WHAT YOU NEED TO DO> Exact reproduction required: the lines below from the line with "Разработка сайта —" to the line with "Нетупитант (242, 695)", both ends included, and no others.

GIVEN DATA>
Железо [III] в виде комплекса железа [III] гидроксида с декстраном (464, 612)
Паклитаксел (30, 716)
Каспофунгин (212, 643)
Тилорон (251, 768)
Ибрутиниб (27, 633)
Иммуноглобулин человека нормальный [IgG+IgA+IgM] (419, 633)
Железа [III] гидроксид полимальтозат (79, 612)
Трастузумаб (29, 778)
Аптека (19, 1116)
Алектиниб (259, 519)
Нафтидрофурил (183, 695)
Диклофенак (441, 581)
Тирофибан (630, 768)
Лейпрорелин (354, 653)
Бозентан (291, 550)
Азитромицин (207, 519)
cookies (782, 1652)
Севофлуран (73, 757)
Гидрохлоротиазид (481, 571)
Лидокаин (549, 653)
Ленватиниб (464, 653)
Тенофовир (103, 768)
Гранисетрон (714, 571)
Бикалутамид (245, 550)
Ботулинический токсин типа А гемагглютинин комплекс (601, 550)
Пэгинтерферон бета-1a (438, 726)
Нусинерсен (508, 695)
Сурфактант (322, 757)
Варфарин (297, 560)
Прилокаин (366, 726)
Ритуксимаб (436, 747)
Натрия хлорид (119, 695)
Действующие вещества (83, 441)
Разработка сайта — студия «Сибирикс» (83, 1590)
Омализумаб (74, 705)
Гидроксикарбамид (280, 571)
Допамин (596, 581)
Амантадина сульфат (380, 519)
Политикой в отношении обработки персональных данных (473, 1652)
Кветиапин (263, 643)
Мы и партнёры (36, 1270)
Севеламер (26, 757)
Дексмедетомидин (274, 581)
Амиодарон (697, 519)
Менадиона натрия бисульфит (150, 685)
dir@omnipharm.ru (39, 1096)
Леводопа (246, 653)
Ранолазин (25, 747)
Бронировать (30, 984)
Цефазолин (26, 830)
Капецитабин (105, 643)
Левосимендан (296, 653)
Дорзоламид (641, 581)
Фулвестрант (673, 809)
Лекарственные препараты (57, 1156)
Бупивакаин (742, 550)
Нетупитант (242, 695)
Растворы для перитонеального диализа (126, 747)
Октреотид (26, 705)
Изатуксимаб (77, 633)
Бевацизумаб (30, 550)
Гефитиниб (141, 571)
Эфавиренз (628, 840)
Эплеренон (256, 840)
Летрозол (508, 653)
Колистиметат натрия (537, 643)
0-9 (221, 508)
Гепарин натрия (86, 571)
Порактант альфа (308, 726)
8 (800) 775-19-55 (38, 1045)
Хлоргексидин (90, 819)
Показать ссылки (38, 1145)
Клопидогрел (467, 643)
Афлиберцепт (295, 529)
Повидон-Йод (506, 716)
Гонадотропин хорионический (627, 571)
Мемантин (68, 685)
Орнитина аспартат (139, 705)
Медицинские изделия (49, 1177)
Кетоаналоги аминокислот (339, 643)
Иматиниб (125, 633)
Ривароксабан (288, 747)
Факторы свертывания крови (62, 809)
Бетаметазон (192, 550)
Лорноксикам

EXERCISE ANSWER>
Разработка сайта — студия «Сибирикс» (83, 1590)
Омализумаб (74, 705)
Гидроксикарбамид (280, 571)
Допамин (596, 581)
Амантадина сульфат (380, 519)
Политикой в отношении обработки персональных данных (473, 1652)
Кветиапин (263, 643)
Мы и партнёры (36, 1270)
Севеламер (26, 757)
Дексмедетомидин (274, 581)
Амиодарон (697, 519)
Менадиона натрия бисульфит (150, 685)
dir@omnipharm.ru (39, 1096)
Леводопа (246, 653)
Ранолазин (25, 747)
Бронировать (30, 984)
Цефазолин (26, 830)
Капецитабин (105, 643)
Левосимендан (296, 653)
Дорзоламид (641, 581)
Фулвестрант (673, 809)
Лекарственные препараты (57, 1156)
Бупивакаин (742, 550)
Нетупитант (242, 695)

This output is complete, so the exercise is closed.